# Scout Winner



## TLG_Catapults (May 5, 2014)

My most apologies as I am late to post , I promised 8;30

But drum roll please ........................................................

.........................................................................................

Out comes the bowl , ROCKSLINGER!!!!

NEXT GIVEAWAY WILL BE ON A HOMEMADE









HOPEFULLY THIS DOESN'T DIE OUT BEFORE THE DRAW DATE JUNE 26TH

JUST SAY IM IN ON THIS THREAD AND I WILL POST THE WINNER WITH PICS

ONLY THING IS AFTER YOU SAY IM IN , YOU HAVE TO DISCUSS HUNTING SETUPS , SPEEDS , AMMO , BANDS , ANIMAL , AND IF POSSIBLE PROVIDE A PIC OF THE KILL. OR JUST ASK QUESTIONS .

FOR EVERY POST YOU MAKE , YOU GET YOUR NAME IN THE HAT ANOTHER TIME , UPPING YOUR CHANCES OF WINNING. !!!!! STAY ON TOPIC PLEASE !!!!!

SO GO CRAZY

AND REMEMBER , THE MORE POSTS YOU MAKE , THE BETTER YOUR CHANCES .

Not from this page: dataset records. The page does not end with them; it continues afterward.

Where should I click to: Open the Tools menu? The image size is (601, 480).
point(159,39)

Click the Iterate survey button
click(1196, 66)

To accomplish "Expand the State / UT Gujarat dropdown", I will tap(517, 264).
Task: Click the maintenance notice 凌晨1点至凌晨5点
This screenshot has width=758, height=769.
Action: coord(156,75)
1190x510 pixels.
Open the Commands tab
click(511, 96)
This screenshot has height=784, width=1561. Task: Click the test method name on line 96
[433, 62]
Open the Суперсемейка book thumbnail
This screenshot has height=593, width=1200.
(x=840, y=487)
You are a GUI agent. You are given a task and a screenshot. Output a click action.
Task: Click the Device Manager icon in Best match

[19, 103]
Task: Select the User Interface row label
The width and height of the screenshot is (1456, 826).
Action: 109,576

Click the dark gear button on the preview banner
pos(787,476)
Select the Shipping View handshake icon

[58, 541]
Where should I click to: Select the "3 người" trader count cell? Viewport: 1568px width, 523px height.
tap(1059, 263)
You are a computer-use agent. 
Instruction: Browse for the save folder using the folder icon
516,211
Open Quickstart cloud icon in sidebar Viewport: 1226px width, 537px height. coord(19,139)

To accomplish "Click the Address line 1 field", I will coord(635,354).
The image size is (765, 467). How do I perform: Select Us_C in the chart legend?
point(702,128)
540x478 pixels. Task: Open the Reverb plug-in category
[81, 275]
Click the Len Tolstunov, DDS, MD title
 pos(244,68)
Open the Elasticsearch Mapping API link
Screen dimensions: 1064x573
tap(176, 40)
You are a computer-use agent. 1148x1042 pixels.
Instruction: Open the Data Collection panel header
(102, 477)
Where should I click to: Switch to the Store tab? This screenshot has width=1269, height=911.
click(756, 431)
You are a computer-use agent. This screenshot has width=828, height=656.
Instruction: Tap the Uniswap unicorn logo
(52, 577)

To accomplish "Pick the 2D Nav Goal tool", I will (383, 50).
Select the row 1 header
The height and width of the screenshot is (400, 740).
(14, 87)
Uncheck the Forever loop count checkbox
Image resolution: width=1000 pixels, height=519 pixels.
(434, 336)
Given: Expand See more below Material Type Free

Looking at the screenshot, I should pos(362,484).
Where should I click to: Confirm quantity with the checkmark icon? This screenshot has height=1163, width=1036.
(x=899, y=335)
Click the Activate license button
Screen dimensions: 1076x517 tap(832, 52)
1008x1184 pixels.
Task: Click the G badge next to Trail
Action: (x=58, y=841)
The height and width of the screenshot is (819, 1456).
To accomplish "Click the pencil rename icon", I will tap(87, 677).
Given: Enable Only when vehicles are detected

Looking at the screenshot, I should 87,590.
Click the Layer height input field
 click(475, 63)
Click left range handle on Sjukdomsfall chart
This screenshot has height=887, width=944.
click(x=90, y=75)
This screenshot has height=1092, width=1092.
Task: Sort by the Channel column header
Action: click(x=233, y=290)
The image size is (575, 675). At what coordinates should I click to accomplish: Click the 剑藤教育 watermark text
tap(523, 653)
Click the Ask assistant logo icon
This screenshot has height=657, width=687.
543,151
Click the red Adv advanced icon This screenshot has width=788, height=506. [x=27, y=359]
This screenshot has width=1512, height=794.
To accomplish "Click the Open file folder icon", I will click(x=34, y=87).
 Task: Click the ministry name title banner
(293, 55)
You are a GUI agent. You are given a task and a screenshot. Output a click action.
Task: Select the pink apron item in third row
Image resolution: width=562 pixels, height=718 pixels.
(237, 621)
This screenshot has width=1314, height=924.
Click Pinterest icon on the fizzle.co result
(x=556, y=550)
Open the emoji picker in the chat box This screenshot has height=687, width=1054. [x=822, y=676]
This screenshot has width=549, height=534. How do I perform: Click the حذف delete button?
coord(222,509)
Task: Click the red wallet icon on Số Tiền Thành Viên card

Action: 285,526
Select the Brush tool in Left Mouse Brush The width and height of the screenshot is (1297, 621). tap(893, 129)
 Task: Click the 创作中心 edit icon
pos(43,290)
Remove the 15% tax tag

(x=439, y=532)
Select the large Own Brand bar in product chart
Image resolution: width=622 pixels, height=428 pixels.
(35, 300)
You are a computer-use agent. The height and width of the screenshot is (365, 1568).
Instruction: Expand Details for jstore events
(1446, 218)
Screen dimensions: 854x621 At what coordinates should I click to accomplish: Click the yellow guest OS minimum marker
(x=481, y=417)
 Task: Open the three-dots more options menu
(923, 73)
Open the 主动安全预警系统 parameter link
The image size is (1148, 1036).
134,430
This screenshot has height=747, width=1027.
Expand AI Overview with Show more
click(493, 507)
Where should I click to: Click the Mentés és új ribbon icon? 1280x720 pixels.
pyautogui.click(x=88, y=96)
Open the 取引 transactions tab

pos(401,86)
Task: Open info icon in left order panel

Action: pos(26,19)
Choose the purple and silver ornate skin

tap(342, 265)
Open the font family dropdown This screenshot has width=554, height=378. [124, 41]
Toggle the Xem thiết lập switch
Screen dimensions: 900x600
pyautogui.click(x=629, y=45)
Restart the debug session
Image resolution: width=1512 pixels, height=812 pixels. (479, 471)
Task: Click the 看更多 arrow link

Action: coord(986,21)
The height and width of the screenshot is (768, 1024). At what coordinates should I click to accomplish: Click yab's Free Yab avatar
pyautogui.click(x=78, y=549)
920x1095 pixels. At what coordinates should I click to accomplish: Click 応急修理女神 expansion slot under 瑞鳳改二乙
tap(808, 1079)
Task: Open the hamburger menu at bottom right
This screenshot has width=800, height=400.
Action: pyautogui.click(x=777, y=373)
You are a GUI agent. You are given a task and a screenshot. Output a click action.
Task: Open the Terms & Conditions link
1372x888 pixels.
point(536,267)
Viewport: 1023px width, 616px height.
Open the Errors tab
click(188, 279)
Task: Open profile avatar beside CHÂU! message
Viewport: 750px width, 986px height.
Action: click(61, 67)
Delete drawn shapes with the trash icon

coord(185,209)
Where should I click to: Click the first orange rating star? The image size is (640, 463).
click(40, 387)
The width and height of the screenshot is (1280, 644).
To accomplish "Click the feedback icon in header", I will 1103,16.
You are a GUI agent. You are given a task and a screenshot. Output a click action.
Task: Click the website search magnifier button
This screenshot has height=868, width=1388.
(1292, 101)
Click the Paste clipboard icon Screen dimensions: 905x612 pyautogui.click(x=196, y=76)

THE PURPOSE OF THIS IS FOR THE FOLKS WHO DO NOT WIN THE GIVEAWAY STILL WIN SOMETHING

KNOWLEDGE


----------



## shew97 (Feb 13, 2014)

I'm in, homemade ring shooter , speed un none, ammo .395 lead, TBG 1in to 3/4in taper. Squirrel, frog, crows , rabbits


----------



## TLG_Catapults (May 5, 2014)

shew97 said:


> I'm in, homemade ring shooter , speed un none, ammo .395 lead, TBG 1in to 3/4in taper. Squirrel, frog, crows , rabbits


DOES IT HAVE TO BE HEAD SHOTS WITH THIS SET UP ON SQUIRRELS


----------



## M.J (Nov 1, 2010)

Moving to the Hunting forum since you want to talk about hunting.


----------



## Sunchierefram (Nov 16, 2013)

CONGRATS ROCKSLINGER!!!!!! I'M IN. ROCKS ARE GREAT!!!!!!!! DUMPS ALL THE ENERGY INTO THE ANIMAL!!!! WHICH IS GOOD!!!! PLUS THEY'RE EASY TO FIND AND FREE!!!!!!!! BAD THING IS THEY'RE PRETTY INACCURATE AT LONGER RANGES!!!!!!'


----------



## slingshooterPT (Feb 22, 2014)

Im in!!! I love shooting rocks and they are gret for hunting, and dont cost money :naughty:


----------



## rockslinger (Nov 16, 2010)

WOW!

Thanks man, I tried to PM you but it said you can't receive any messages.

Jim/rs


----------



## rockslinger (Nov 16, 2010)

OOPS, looks like I don't get it....the dog chewed it up!


----------



## SlingshotMadness (Jan 17, 2014)

I'm in! Thanks!


----------



## SlingshotMadness (Jan 17, 2014)

shew97 said:


> I'm in, homemade ring shooter , speed un none, ammo .395 lead, TBG 1in to 3/4in taper. Squirrel, frog, crows , rabbits


 I agree with Shewey, we take lots of game, but with the speed of the lead from the tbg head shots are not always nessacary


----------